Exercise requirements:
**a.** In the article below on quantum-resistant AI security, list the four things that every request is checked for.
**b.** According to the article below on quantum-resistant AI security, what method expands the secret real number into a long digit sequence?
**c.** Reproduce word for word the part of the article below on quantum-resistant AI security starting with "Clear Sky Science" and going on through "small, inexpensive devices.".

Excerpt to read:
Clear Sky Science · en
Categorical framework for quantum-resistant zero-trust AI security
Why securing AI needs a new kind of lock
As artificial intelligence spreads into hospitals, factories, and homes, the models powering these systems are becoming prime targets for hackers. At the same time, future quantum computers threaten to break many of the encryption schemes that protect today’s data. This paper introduces a new way to shield AI models that is designed to withstand both clever human attackers and tomorrow’s quantum machines, while still running on small, inexpensive devices.
Building a “never trust” fortress around AI
The authors start from a security philosophy called “zero trust.” Instead of assuming that anything inside a company network is safe, zero trust treats every access attempt as suspicious. In the proposed design, outside clients must pass through an ESP32-based broker and then an ESP32-based security agent before they can reach AI models on a protected local network. Every request is checked for who is asking, what model they want, when they are asking, and from where. Access is narrow, time-limited, and tied to specific roles, so even if one part of the system is compromised, attackers cannot freely move sideways to other models or data.

Locks that survive quantum computers
To protect the messages flowing through this zero-trust gateway, the system relies on a family of techniques known as lattice-based post-quantum cryptography. Instead of today’s familiar number-theory puzzles, these schemes hide information in high‑dimensional grids of numbers that are believed to be hard to solve even for quantum machines. A key technical twist in this work is how the authors generate the “random-looking” numbers that drive encryption. Rather than using a conventional random-number generator, they start from a secret real number and expand it into a long digit sequence using a method called an Engel expansion, then further stir it with a chaotic map. This produces a stream of values that are structured enough to store and reproduce efficiently, yet unpredictable enough to withstand known attacks.

Collected data
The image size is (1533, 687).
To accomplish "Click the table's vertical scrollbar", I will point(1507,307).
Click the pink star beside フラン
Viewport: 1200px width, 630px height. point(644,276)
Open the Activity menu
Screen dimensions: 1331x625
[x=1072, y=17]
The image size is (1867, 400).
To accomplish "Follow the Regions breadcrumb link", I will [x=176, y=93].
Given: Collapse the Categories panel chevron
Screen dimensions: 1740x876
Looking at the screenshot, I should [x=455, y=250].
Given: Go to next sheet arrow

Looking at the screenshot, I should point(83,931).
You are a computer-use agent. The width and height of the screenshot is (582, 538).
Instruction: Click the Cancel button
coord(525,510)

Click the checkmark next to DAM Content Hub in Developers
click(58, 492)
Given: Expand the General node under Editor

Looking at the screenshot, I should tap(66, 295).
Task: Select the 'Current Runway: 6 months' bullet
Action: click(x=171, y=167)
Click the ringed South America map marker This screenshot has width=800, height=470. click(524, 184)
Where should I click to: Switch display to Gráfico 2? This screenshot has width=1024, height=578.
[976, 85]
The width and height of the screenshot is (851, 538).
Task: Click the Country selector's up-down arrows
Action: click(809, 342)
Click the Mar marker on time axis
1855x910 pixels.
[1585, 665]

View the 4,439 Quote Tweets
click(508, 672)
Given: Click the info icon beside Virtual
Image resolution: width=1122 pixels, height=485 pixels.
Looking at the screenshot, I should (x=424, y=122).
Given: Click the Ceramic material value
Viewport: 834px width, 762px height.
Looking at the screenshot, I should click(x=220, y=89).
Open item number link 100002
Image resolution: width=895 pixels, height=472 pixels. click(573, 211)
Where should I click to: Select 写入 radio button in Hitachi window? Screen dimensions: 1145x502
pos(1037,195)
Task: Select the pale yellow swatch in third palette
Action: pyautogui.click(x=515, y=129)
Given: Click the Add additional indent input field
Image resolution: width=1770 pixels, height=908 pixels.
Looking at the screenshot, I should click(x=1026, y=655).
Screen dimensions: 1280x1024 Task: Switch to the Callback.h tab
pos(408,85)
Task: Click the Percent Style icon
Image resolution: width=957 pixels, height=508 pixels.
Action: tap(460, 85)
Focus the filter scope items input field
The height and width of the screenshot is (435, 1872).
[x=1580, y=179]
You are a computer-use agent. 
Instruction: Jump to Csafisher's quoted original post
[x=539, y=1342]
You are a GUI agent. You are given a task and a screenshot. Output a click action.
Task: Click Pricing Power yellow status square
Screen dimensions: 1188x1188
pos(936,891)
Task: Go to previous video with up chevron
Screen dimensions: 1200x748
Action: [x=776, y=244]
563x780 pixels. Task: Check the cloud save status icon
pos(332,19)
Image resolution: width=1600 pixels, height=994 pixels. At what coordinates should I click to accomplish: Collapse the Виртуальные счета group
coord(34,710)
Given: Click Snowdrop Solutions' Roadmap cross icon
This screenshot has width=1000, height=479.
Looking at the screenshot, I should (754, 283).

Results by task:
**a.** Who is asking, what model they want, when they are asking, and from where.

**b.** An Engel expansion.

**c.**
Clear Sky Science · en
Categorical framework for quantum-resistant zero-trust AI security
Why securing AI needs a new kind of lock
As artificial intelligence spreads into hospitals, factories, and homes, the models powering these systems are becoming prime targets for hackers. At the same time, future quantum computers threaten to break many of the encryption schemes that protect today’s data. This paper introduces a new way to shield AI models that is designed to withstand both clever human attackers and tomorrow’s quantum machines, while still running on small, inexpensive devices.